Founder Martina Šmírová says that she created the beer "to prove that women can succeed anywhere without having to adapt and sacrifice their natural femininity." OK, yes, that's a fine attitude, but many people have balked at her attempts to "redefine the perception of beer" by deciding what women should drink—or assuming that the 'light caramel' Aurosa is what all women want. "Beer is for everyone, we don't need a pretty pink one," one critic tweeted. "I'll just have a pint, thanks." Another added that dividing beer by gender just serves to further advance the sexism already prevalent in the beer industry.

Šmírová has not been delighted by the reception her beer-for-her has received so far, and she's attempted to explain herself on social media. "Aurosa was never intended to take part in sexism, feminism or the like," she wrote on Facebook. "It was never intended to dictate what women should or shouldn't drink. We are simply a brand that wants to offer beer in an elegant and beautiful bottle, something that has not been done before, for those women who want it and who's [sic] lifestyle we fit."

READ MORE: Ignoring Beer's Sexism Problem Won't Make It Go Away

That doesn't help, especially if she's now arguing that she's just trying to sell the bottle to women. "Here, ladies," that approach says. "You neither know nor care about your beer, so here's an elegant vessel for you to raise instead. Why aren't you smiling? You look so much prettier when you smile."

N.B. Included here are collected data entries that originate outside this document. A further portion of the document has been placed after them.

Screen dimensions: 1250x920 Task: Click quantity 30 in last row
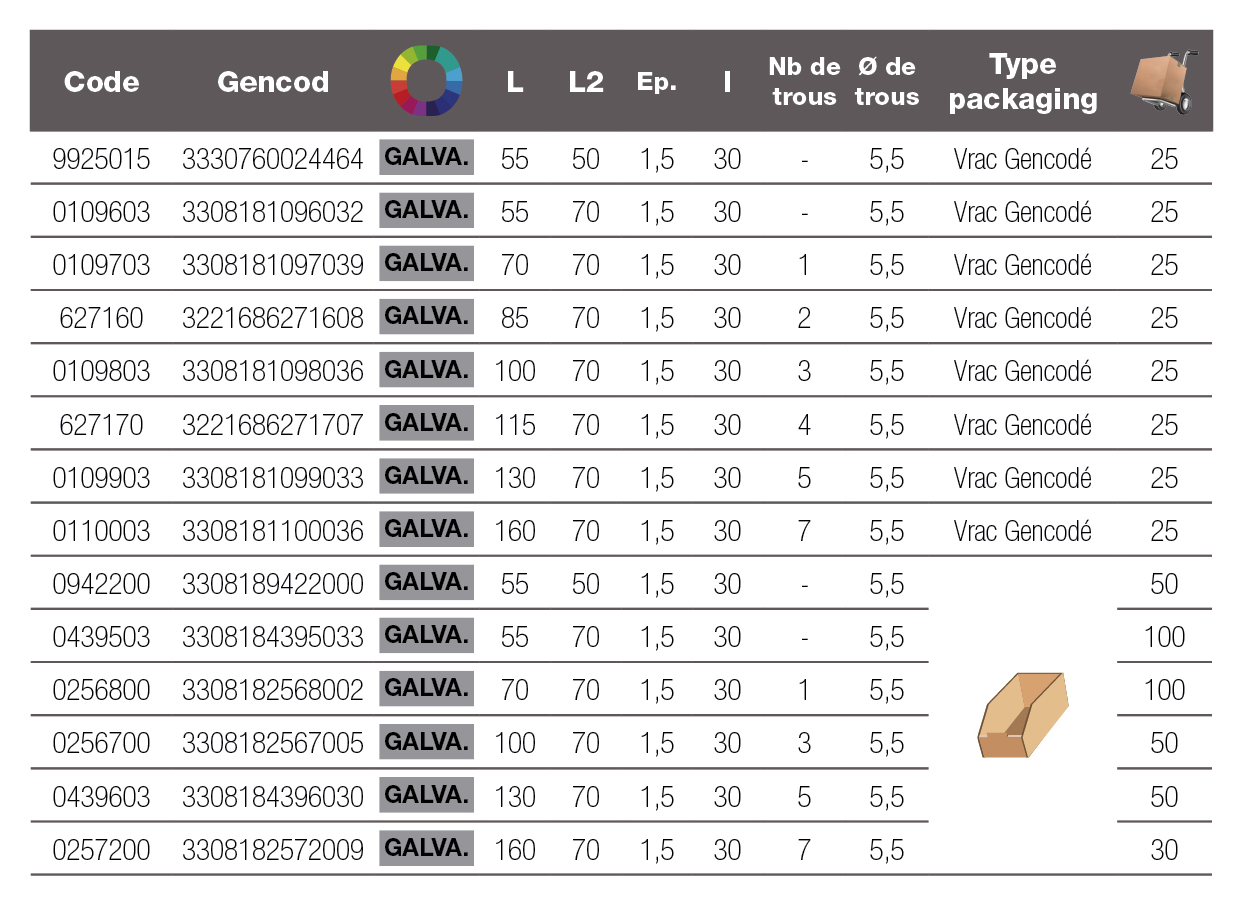1164,850
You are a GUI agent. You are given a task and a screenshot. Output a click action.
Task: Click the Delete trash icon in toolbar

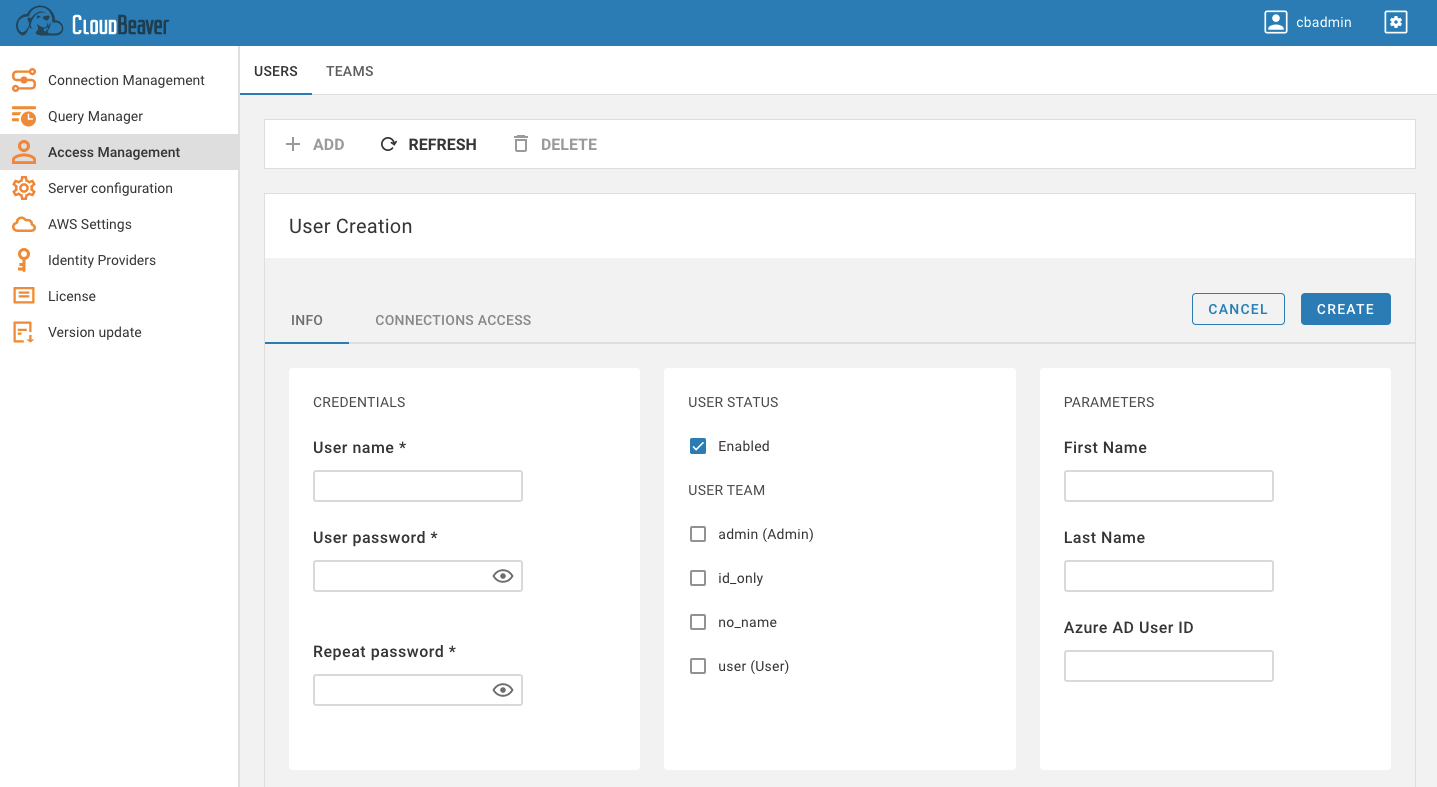coord(521,143)
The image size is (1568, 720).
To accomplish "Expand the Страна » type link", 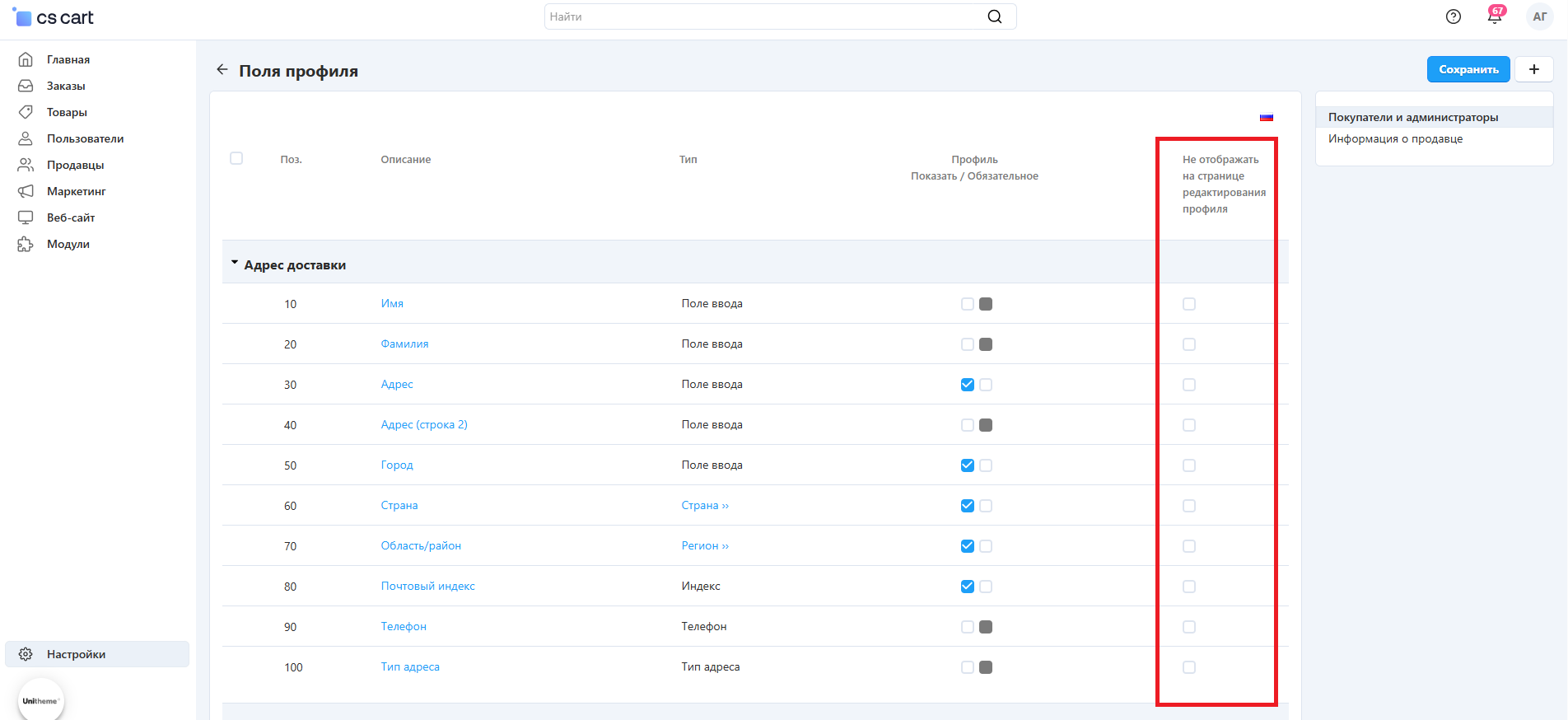I will pyautogui.click(x=704, y=506).
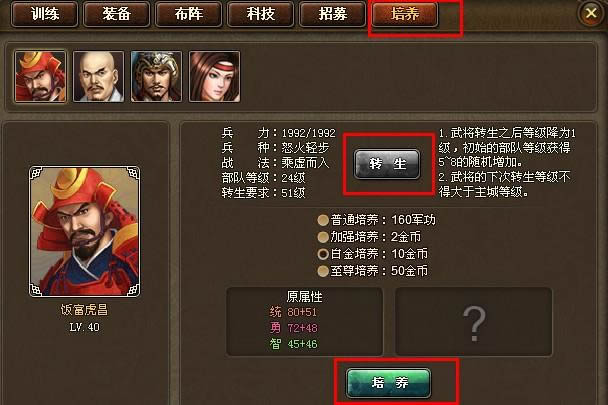
Task: Select the red-helmet samurai general portrait
Action: click(40, 76)
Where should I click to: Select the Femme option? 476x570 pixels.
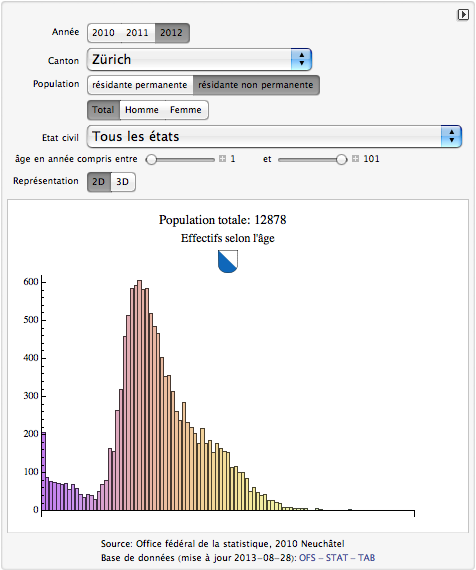[186, 110]
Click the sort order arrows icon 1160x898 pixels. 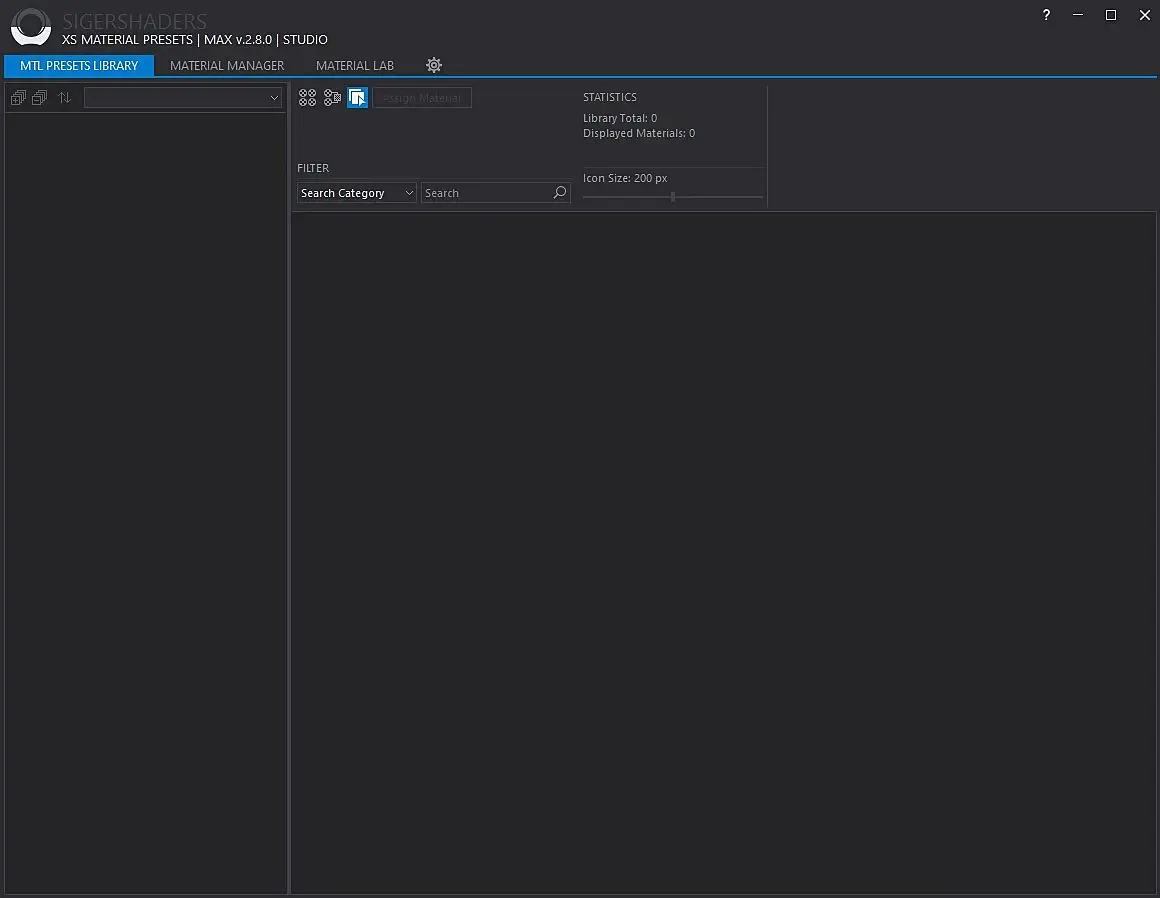tap(64, 98)
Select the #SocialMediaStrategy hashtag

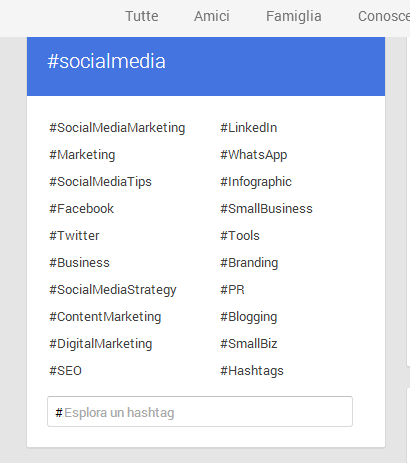click(113, 290)
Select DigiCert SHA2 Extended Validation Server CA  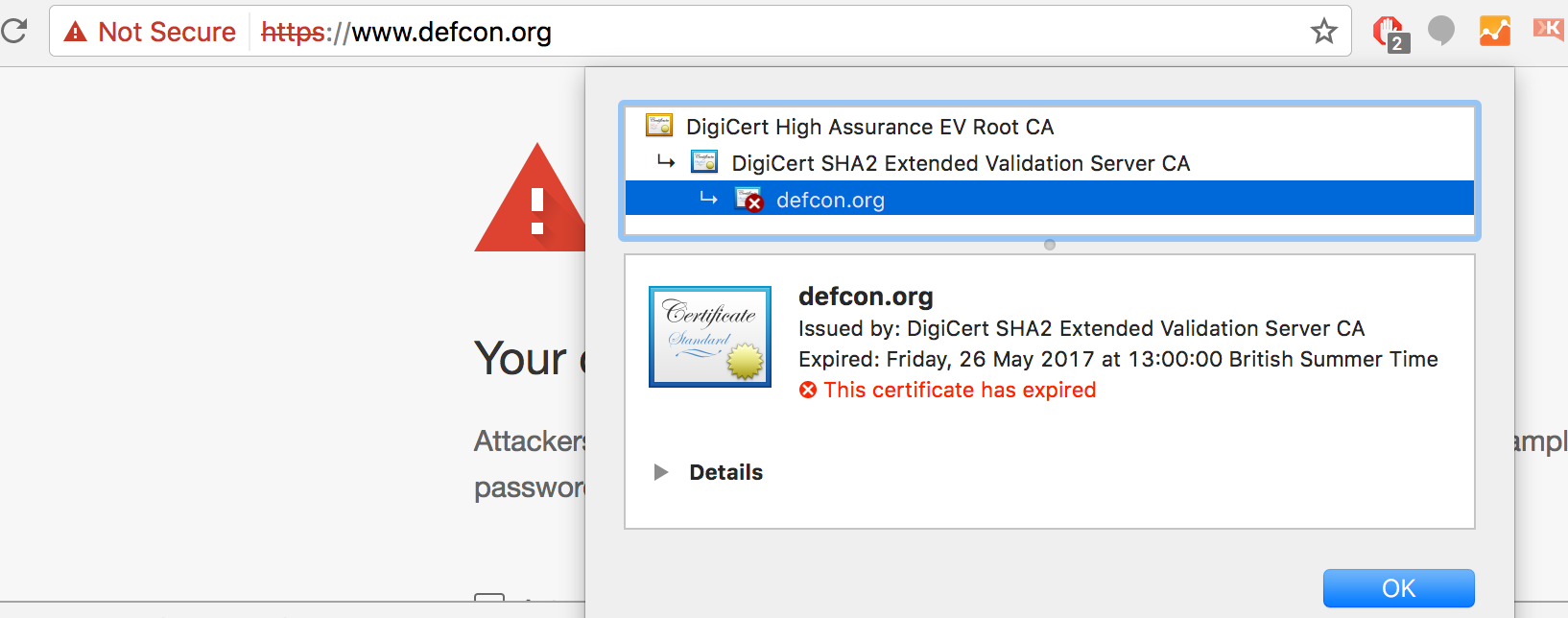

Despite the registered trademark on the Aurosa site, the idea of selling a women's beer isn't new—and it has yet to succeed. Both Molson Coors and Carlsberg have tried selling gendered beer (Animée and Eve, respectively) and both beers were swiftly pulled from the market. A well-timed marketing survey attempted to learn why women didn't often buy beer, and the results were that the brewers themselves had created such a divide between the sexes—think of all of those bikini-heavy ads—that women were turned off to the product. Instead of creating a new beer for women, those surveyed would've preferred that the existing beers were marketed with less overtly sexist advertisements. "[Breweries] have busily been disenfranchising women from the beer market for the past 40 years and are now clumsily trying to entice them back," beer writer Melissa Cole said after Animée's launch. " It's the business equivalent of someone breaking up with you horribly at school, only to beg you to come back in your mid-30s."

Aurosa might be doomed to join Animée and Eve on the scrap heap of terrible ideas, but imagine how pretty those bottles will look in the trash.